In this course on Genetics and Brain Development, we will focus on the principles of neurogenetics and brain development and we will introduce you to the fields of genomics, transcriptomics, epigenomics and their applications.
- week 1: Basics of gene expression
- week 2: Genetic variation, gene networks and epigenetic
- week 3: Genome, epigenome and transcriptome
- week 4: Overview of embryonic development
- week 5: The birth of the nervous system
- week 6: Methods and tools in genetics
- week 7: Gene therapy in the nervous system
- week 8: Introduction to big data
- week 7: Introduction to modelling in neuroscience
Each week will include a video lecture or reading material, practice exercises, online tools to access existing data as well as a reading list if you wish to learn more on the week's subject. The week will be concluded by a graded assignment.

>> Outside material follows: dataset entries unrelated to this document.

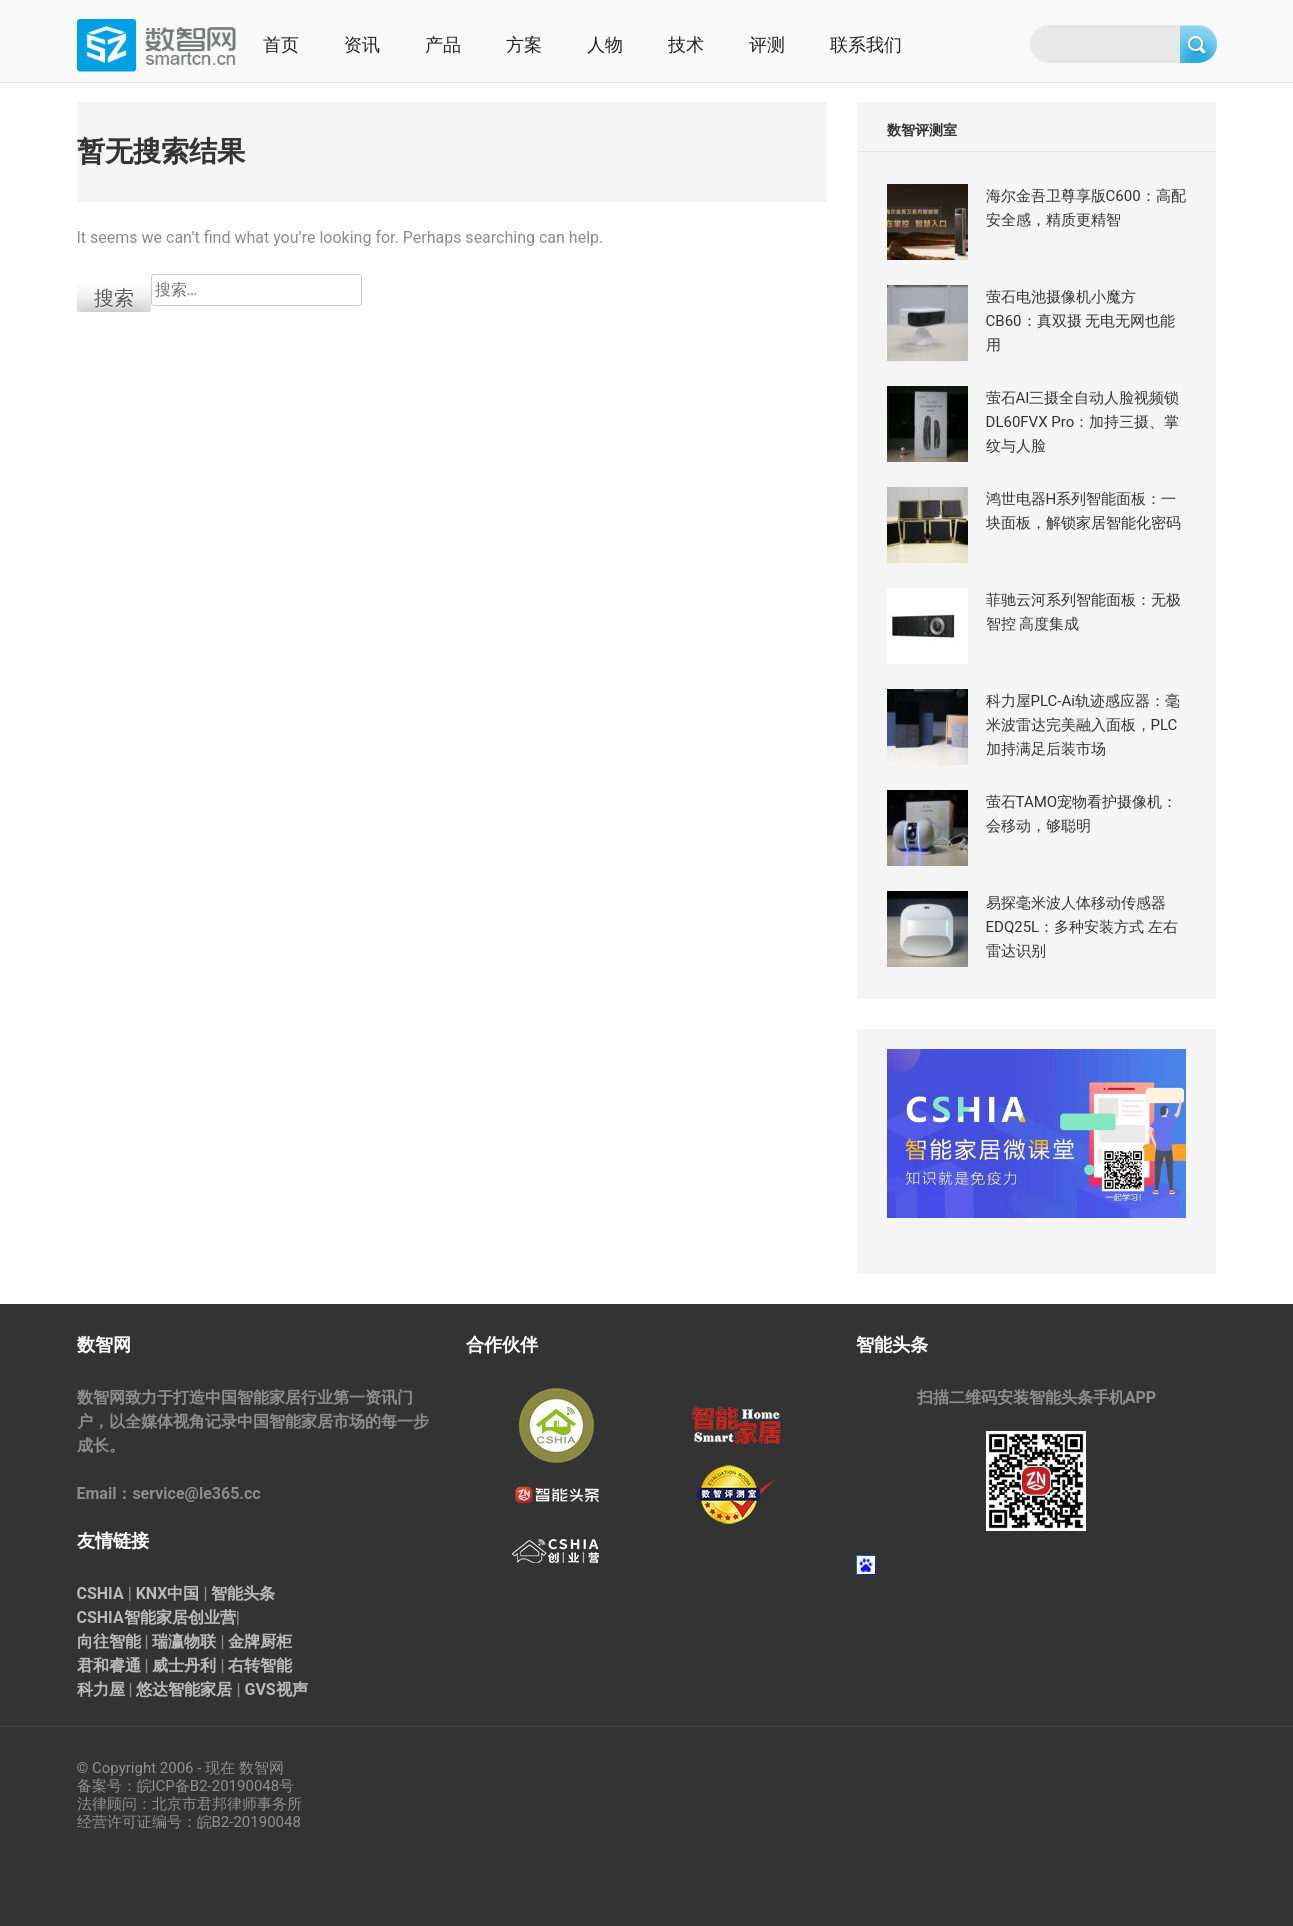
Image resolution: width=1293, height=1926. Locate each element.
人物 (605, 44)
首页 (281, 44)
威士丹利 (184, 1665)
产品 (443, 44)
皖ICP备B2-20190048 (208, 1786)
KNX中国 (168, 1593)
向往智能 (109, 1641)
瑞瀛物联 (184, 1641)
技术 (686, 44)
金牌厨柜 (260, 1641)
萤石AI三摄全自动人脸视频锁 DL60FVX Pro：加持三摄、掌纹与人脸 (1083, 422)
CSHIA (100, 1593)
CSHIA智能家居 (132, 1617)
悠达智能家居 (184, 1689)
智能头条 (243, 1593)
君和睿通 (109, 1665)
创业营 (212, 1617)
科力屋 (101, 1689)
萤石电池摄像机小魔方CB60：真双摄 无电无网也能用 (1081, 321)
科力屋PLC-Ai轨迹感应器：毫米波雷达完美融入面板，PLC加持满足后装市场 (1083, 725)
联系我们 (866, 44)
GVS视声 (275, 1689)
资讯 (362, 44)
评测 (767, 44)
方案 (524, 44)
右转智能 (260, 1665)
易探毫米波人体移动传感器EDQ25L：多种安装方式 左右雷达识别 (1082, 927)
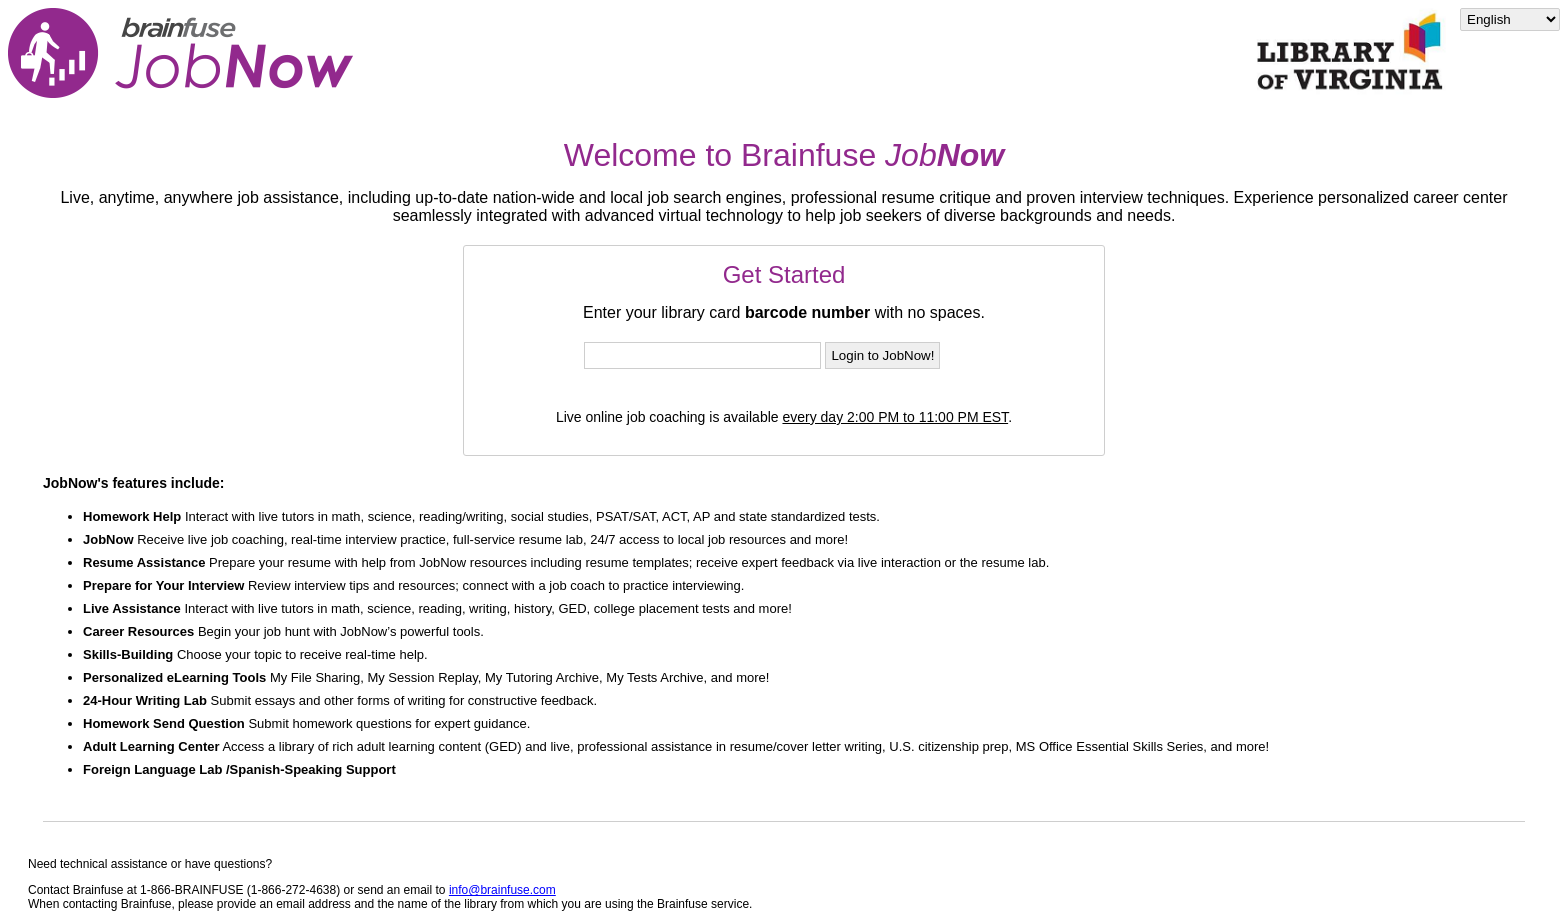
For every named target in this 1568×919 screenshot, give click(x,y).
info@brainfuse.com (502, 890)
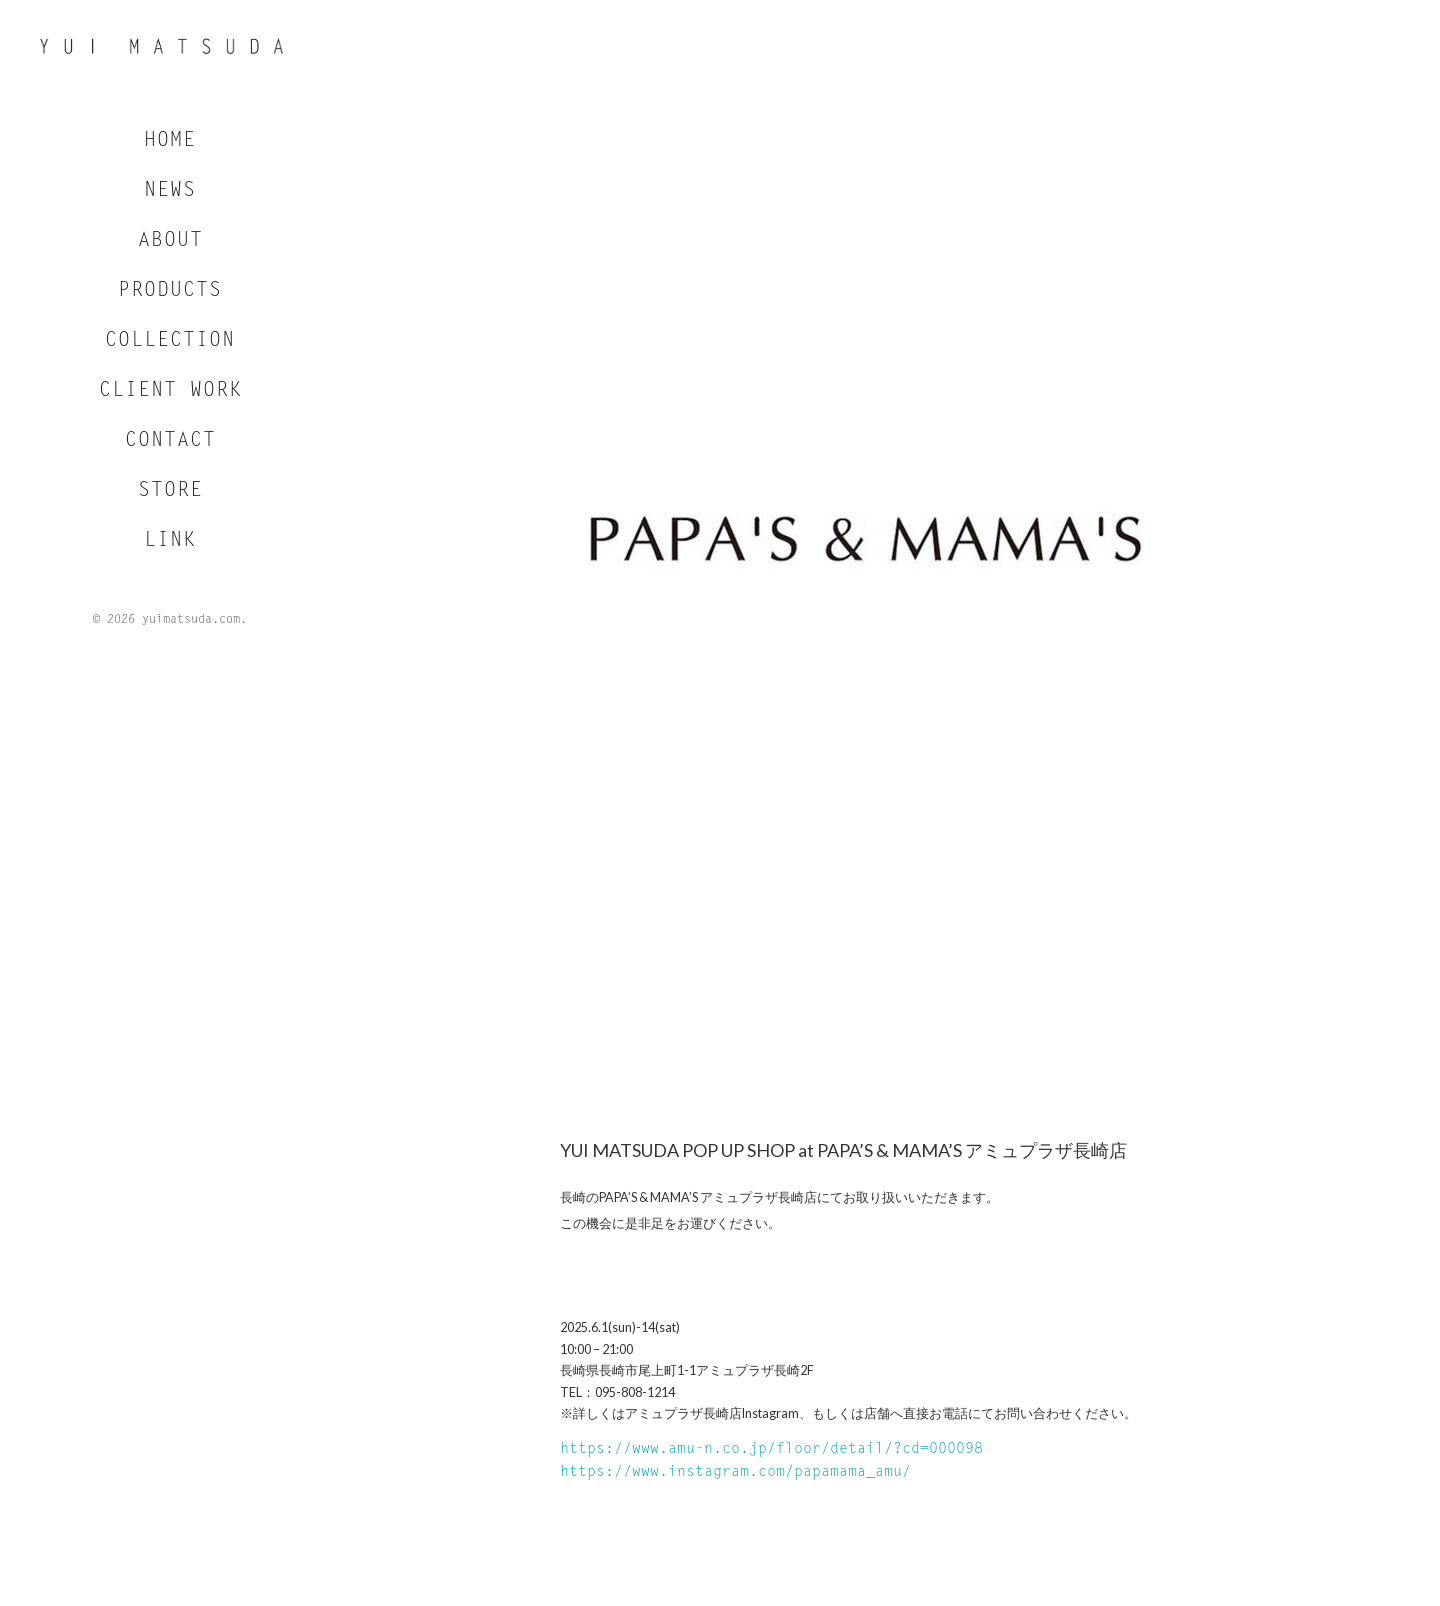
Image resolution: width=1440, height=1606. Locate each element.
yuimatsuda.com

You will learn from top scientists, specialised in each field, and have access to research databases and learning resources such as brain atlases and brain modeling tools. We aim to show you how these new tools can help integrate the vast amounts of neuroscience data available to innovate medical technologies and therapies. And we will teach you how to use these tools for your own research and understanding.
Course Staff
Johannes Gräff
Johannes Gräff was born and raised in the German-speaking part of Switzerland, in St. Gallen. After high school, he moved across the language boarder to the French-speaking University of Lausanne, where he completed his undergraduate studies. During those, he spent one year at the University of British Columbia (UBC), in Vancouver, Canada, where he started to become interested in neuroscience and psychology. His M.Sc. thesis, conducted with Laurent Keller in 2005, then focused on the genetic causes of aging in ants. Intrigued by how genes can influence behavior – and vice versa – he started a Ph.D. thesis in the lab of Isabelle Mansuy at the Swiss Federal Institute of Technology in Zürich (ETHZ) to specialize on the neuroepigenetic mechanisms that regulate learning and memory. He obtained his Ph.D. in 2009, and stayed on for a short while as a postdoctoral fellow. In 2009, he moved to the Massachusetts Institute of Technology in Cambridge, MA, USA to start his postdoctoral work under the supervision of Li-Huei Tsai. During this time, he could for the first time show that the epigenetic machinery is causally involved in cognitive decline associated with neurodegeneration, as well as with updating long-term traumatic memories in a mouse model of post-traumatic stress disorder. Since 2013, Johannes Gräff is a tenure-track assistant professor at the Brain Mind Institute of the School of Life Sciences, and the Nestle Chair for Neurosciences at the Swiss Federal Institute of Technology in Lausanne (EPFL). He is also a founding member of the FENS-Kavli Network of Excellence, a MQ fellow, a NARSAD Independent Investigator and holds an ERC StG.
Gioele La Manno
Gioele La Manno earned his PhD at Karolinska Instituet and is a proud alumnus of the Linnarsson Lab. His original training is in Biotechnology (BSc @UNIPA) and Biomedicine (MSc @KI) but nowadays he will turn around if somebody is calling out for a Molecular Biologist, Computational Biologist or Bioinformatician. His research focuses on understanding brain development. He is particularly interested in describing the sequence of states that embryonic stem cells go through during their differentiation towards mature neurons. He has been tackling this question using machine learning tools on the wealth of data provided by single cell RNA sequencing, a technique he has been working with and developing since its early times. His long-term goal is to contribute in making biology from a descriptive to a predictive science.
Liliane Tenenbaum
Liliane Tenenbaum is a Senior Lecturer and Group Leader in the Laboratoire de neurothérapies et neuromodulation at the University of Lausanne. Her research interests are Neuroprotective gene therapy for Parkinson’s disease and sensing and reducing brain inflammatory responses.
Sean Hill
Sean Lewis Hill is an American neuroscientist, Professor at the University of Toronto Faculty of Medicine, and inaugural Scientific Director of the Krembil Centre for Neuroinformatics in Toronto, Canada. He is co-Director of the Blue Brain Project at the École Polytechnique Fédérale de Lausanne located on the Campus Biotech in Geneva, Switzerland. He is known for the development of large-scale computational models of brain circuitry and neuroinformatics.